Razzismi/ Vietato al marocchino-italiano Mohamed Hailoua di lavorare all’Atm, l’azienda dei trasporti pubblici di Milano

Il caso esplode perché un diciottenne marocchino, Mohamed Hailoua si è messo in testa di farsi assumere all’Atm di Milano. Domanda respinta perché contraria alla legge. Ma la legge risale al 1911 e per l’esattezza è un regio decreto che impone l’ assunzione dalle aziende concessionarie di pubblici trasporti, solo ai cittadini italiani o europei.

Si è scatenata la polemica e il processo è diventato un nuovo caso sulla regolamentazione della immigrazione. È pericoloso che a guidare un bus possa essere uno di origine straniera:«c’è un rischio sicurezza e attentati», scrivono gli avvocati Atm. Quelli del ragazzo definiscono la legge limitativa «un residuato bellico».

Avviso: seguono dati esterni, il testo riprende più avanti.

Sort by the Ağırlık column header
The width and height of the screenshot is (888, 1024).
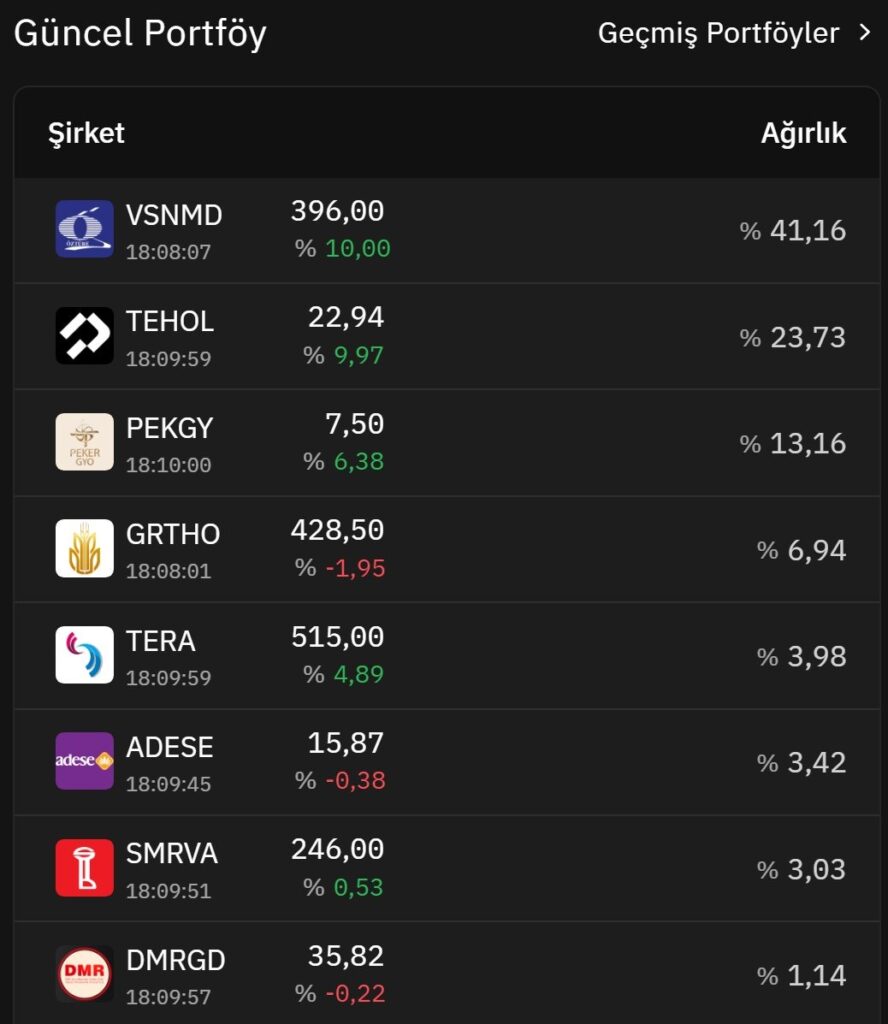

«In Italia ci sono delle leggi che devono essere rispettate». A parlare è Davide Boni, capodelegazione della Lega Nord nella giunta regionale della Lombardia. «È comunque spiacevole notare – conclude Boni – che in un momento così particolare, con il nostro Paese impegnato nella lotta all’immigrazione clandestina, si cerca in tutti i modi di dipingere la nostra società in un certo modo, veicolando un messaggio profondamente sbagliato».

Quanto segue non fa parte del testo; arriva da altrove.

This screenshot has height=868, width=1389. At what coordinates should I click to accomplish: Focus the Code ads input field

Dello stesso avviso il Vice sindaco e assessore alla sicurezza di Milano Riccardo de Corato:  «L’azienda non ha fatto altro che rispettare una norma vigente, il regio decreto 148. L’extracomunitario, poi, non ha neanche presentato domanda. Il che fa pensare a un’operazione studiata a tavolino per farsi un po’ di pubblicità soffiando sul fuoco mediatico».

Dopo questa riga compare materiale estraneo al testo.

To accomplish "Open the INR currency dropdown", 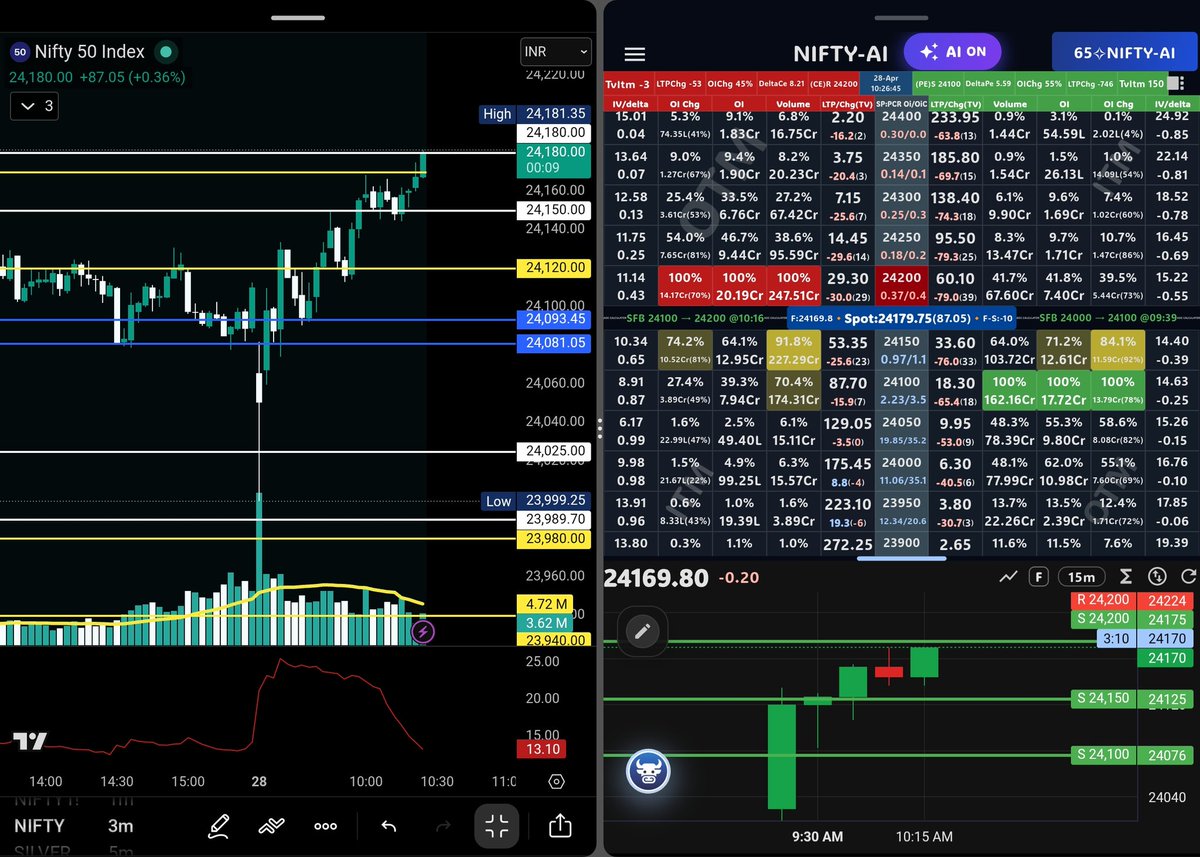I will coord(555,51).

il ragazzo spiega in questo modo il desiderio di lavorare all’Atm: «Voglio solo lavorare, vorrei fare l’elettricista all’Atm. Sono fiducioso che questa vertenza si concluda bene, ora sto lavorando in una cooperativa, ma mi sta scadendo il permesso di soggiorno e sto rinnovando i documenti. Spero, un giorno, di avere un lavoro per la vita». Il ragazzo vive in Italia dal 2004 e ha un diploma di perito elettromeccanico conseguito nel nostro Paese.